| Assigned task |
In the records below, find the line that contains "Task: Select the 直角对刀块 entry in the table", then write out that line and each one after it exactly, up to and including the last.

[Items listed in a dataset]
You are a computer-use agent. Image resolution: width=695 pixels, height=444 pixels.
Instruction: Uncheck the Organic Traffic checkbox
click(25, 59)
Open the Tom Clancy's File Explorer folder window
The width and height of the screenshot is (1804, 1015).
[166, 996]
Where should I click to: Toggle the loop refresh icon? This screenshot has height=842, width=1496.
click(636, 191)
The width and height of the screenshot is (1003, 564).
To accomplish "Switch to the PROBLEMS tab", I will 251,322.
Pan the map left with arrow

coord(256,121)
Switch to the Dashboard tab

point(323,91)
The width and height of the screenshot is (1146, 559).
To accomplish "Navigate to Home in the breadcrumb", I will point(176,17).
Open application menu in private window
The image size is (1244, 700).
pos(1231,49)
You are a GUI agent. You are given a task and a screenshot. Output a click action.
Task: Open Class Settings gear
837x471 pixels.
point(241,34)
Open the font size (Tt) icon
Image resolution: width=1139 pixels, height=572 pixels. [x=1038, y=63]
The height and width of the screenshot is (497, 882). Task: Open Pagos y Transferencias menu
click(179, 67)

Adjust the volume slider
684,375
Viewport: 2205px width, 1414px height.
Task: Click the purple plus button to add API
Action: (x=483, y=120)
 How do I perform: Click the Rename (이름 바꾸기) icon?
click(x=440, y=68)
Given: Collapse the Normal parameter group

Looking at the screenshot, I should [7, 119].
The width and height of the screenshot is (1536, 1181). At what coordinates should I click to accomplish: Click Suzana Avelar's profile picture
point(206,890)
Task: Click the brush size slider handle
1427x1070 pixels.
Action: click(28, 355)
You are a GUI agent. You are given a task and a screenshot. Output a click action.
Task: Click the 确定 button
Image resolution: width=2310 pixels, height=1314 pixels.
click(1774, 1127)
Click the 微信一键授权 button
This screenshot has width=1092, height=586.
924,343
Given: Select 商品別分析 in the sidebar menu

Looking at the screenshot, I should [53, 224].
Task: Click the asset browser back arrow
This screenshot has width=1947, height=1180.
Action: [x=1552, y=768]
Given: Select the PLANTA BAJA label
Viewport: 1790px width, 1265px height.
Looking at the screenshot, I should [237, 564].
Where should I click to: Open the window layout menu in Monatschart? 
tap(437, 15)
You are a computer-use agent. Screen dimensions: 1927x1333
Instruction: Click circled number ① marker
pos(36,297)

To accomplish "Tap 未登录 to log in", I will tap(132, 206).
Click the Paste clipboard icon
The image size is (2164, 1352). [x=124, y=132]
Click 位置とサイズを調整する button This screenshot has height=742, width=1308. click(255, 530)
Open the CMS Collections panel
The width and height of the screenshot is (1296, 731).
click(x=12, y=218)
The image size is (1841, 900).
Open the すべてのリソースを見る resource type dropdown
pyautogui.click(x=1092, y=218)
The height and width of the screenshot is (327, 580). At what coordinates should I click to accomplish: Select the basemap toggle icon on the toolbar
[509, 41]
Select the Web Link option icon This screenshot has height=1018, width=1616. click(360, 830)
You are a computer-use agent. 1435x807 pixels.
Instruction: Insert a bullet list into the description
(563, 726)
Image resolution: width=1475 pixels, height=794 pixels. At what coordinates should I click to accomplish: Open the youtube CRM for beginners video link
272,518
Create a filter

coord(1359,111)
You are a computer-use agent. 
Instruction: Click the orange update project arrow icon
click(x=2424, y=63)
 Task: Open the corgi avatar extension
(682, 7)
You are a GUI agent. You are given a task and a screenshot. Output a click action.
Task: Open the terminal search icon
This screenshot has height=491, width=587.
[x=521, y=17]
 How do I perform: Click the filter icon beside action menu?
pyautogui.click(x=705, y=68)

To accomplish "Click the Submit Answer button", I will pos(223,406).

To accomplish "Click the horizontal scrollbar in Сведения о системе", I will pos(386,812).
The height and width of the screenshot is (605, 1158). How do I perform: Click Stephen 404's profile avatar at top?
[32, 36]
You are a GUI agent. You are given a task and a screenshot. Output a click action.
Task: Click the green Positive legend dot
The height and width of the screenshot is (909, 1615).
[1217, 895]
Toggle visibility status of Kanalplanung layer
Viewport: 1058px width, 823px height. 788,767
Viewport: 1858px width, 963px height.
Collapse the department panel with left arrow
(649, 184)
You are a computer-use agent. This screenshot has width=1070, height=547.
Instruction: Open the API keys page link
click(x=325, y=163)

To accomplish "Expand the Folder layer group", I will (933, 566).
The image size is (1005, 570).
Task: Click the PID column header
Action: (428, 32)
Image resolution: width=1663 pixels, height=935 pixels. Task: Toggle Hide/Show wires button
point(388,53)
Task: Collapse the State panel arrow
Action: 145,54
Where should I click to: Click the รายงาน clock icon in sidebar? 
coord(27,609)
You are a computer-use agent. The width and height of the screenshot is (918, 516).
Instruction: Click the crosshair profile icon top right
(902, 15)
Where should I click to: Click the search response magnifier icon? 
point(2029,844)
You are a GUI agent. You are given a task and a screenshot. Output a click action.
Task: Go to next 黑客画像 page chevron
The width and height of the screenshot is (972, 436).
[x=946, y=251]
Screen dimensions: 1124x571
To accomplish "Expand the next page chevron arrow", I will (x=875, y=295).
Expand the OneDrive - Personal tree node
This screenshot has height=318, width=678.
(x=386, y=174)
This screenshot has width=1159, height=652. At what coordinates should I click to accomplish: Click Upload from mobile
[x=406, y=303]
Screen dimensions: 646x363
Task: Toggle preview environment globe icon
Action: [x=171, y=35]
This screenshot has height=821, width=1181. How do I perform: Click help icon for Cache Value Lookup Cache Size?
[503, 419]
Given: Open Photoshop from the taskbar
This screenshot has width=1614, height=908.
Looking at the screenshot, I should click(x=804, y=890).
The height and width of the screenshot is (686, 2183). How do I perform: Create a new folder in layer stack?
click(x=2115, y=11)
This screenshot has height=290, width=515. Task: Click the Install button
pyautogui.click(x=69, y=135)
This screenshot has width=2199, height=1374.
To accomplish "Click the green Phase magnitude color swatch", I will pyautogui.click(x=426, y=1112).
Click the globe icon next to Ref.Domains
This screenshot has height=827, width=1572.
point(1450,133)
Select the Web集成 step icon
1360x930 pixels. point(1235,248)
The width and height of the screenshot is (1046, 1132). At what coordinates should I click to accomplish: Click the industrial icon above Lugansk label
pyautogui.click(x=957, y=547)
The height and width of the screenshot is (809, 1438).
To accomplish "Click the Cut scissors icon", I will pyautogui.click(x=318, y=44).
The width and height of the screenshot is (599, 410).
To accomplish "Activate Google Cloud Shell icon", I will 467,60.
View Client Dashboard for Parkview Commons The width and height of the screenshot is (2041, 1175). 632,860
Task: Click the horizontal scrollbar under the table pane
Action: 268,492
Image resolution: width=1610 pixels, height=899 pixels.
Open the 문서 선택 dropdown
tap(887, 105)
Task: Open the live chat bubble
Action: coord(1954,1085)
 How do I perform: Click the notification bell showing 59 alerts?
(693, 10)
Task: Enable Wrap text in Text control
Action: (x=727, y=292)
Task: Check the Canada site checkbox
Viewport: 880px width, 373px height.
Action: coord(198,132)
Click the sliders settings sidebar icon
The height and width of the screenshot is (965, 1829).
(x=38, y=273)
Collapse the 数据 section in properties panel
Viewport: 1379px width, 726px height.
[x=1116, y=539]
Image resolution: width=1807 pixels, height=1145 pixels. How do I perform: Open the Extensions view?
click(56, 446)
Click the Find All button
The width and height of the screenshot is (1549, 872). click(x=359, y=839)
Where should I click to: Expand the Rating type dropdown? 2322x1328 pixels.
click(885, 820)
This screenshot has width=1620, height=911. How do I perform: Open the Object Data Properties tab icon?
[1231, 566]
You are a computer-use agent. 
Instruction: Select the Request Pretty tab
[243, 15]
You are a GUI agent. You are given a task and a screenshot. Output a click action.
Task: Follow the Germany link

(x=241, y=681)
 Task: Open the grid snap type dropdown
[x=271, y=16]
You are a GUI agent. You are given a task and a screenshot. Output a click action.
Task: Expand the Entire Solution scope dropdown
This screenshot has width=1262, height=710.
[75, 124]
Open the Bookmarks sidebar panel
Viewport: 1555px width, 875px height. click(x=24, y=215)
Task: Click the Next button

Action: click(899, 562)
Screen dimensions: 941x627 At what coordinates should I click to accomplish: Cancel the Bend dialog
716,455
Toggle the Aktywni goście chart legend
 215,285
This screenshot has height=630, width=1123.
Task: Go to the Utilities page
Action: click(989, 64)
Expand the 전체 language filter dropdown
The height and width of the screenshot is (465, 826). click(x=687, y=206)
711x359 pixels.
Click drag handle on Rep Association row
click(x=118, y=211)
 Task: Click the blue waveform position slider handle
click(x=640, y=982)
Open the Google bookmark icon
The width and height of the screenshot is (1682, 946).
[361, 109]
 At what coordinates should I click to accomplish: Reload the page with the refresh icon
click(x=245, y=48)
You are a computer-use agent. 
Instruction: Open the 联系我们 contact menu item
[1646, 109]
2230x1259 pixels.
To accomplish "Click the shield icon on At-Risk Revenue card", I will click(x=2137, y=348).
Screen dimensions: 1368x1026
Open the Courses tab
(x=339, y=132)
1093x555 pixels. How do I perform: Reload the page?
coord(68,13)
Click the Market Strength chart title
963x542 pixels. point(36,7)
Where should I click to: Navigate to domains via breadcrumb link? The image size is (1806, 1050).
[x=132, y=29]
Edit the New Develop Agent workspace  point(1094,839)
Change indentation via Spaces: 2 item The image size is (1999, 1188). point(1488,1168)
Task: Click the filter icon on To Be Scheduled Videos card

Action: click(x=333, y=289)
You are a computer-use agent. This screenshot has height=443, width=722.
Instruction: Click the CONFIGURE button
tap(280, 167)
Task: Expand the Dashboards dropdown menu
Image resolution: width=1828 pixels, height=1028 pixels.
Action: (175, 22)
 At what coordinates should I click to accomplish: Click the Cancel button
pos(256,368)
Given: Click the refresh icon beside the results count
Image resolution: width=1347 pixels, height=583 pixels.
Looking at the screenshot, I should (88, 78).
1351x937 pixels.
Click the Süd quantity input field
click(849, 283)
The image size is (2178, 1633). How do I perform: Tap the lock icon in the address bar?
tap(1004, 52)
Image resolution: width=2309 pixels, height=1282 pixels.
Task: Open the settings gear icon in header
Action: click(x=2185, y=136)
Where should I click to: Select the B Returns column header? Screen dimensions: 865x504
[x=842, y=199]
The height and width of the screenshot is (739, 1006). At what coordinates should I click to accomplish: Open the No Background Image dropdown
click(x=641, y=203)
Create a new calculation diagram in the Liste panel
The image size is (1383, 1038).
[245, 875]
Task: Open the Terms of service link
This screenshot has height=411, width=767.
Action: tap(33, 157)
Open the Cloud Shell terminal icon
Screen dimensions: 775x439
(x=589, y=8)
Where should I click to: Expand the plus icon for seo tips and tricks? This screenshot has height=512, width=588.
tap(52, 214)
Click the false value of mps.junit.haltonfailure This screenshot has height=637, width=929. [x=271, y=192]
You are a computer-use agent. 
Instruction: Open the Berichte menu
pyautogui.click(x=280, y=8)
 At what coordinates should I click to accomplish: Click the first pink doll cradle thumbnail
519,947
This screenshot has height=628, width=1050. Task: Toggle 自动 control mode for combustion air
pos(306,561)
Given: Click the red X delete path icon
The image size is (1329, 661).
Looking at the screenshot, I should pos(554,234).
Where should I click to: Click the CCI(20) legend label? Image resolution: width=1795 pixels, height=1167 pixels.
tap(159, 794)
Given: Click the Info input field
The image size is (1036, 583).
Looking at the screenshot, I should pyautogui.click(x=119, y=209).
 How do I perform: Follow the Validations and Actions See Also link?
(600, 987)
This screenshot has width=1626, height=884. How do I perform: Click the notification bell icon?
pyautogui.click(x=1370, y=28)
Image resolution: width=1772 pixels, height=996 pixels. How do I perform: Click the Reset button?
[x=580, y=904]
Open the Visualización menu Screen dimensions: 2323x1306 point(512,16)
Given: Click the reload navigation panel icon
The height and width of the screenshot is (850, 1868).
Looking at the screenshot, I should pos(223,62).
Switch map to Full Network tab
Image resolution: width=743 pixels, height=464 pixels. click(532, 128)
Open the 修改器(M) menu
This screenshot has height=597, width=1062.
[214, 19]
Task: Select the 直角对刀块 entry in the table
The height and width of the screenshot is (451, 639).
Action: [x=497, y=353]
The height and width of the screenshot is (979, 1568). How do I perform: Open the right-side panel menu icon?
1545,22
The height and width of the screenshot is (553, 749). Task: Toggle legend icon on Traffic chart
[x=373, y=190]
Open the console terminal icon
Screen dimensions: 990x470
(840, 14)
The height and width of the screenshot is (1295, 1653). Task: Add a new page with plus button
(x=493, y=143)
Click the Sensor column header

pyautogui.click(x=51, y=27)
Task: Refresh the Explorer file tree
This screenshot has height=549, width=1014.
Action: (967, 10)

| Answer for this exercise |
Task: Select the 直角对刀块 entry in the table
The height and width of the screenshot is (451, 639).
Action: [x=497, y=353]
The height and width of the screenshot is (979, 1568). How do I perform: Open the right-side panel menu icon?
1545,22
The height and width of the screenshot is (553, 749). Task: Toggle legend icon on Traffic chart
[x=373, y=190]
Open the console terminal icon
Screen dimensions: 990x470
(840, 14)
The height and width of the screenshot is (1295, 1653). Task: Add a new page with plus button
(x=493, y=143)
Click the Sensor column header

pyautogui.click(x=51, y=27)
Task: Refresh the Explorer file tree
This screenshot has height=549, width=1014.
Action: (967, 10)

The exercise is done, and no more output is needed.